Interestingly enough and not so surprisingly, I have come across quite a few instances of bad metadata practice in my recent studies.
The reasons why I feel it’s not very surprising is that, first of all, as a regular researcher in the so called “data science” field, I am heavily relying upon datasets, especially open datasets, to conduct my studies; second, people, even researchers, are still having limited knowledge and skills in metadata.
The one recent example of the poor metadata practice I came across (which is also a more frustrating one) is the dataset about Ted Talks speakers that is published on Wikidata.
The big problem of this dataset resides in the “date of birth” field. First of all, it failed to have a consistent format, which is always a huge pain when the next person (especially for someone like me who is not particularly good at using R) tries to manipulate the data. Three formats of the date are used in this dataset, including “YYYY-MM-DD”, “YYYY”, and “MM/DD/YY”, not to mention a few values of “2000s”, which really doesn’t help anyone too much. It reminds me of another project that is going on about the analysis of the open metadata released by Museum of Modern Art (MoMA). Very similarly, there are quite a few date formats in this dataset as well.
About the date in this TED dataset, what is even more annoying is the fact that some dates are clearly not the date of birth. For example, Ray Zahab is claimed to be born in 11/01/2006, which is really wrong based on his Wikipedia page. According to the same source, 11/01/2016 is the date when Zahab and two other runners started their expedition to cross the Sahara Desert by foot. The same thing happened to Kavita Ramdas as well, who is claimed to be born in 2002, which is also terribly wrong based on other sources.

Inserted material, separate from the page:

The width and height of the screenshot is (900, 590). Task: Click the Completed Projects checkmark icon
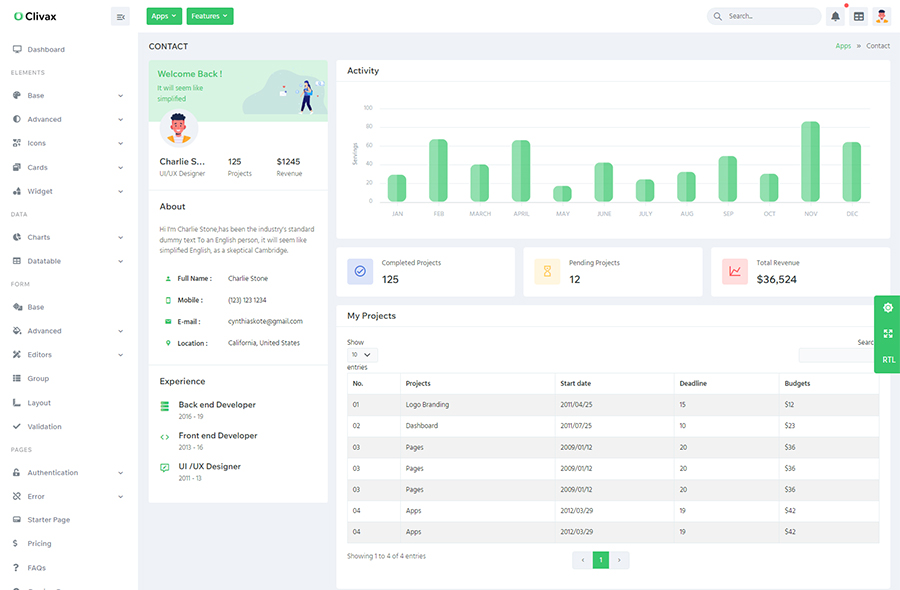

I believe it’s more than necessary that metadata can be organized and published in such an open way. However, these two examples mentioned above, again, prove the values of good practice of metadata. At the center of which seems to be the necessity of a specification about the meaning and format of each field. Preferrably, the data could be in a controlled form. For example, the TED dataset would be so much more useful if the occupation field is based on some sort of a controlled list.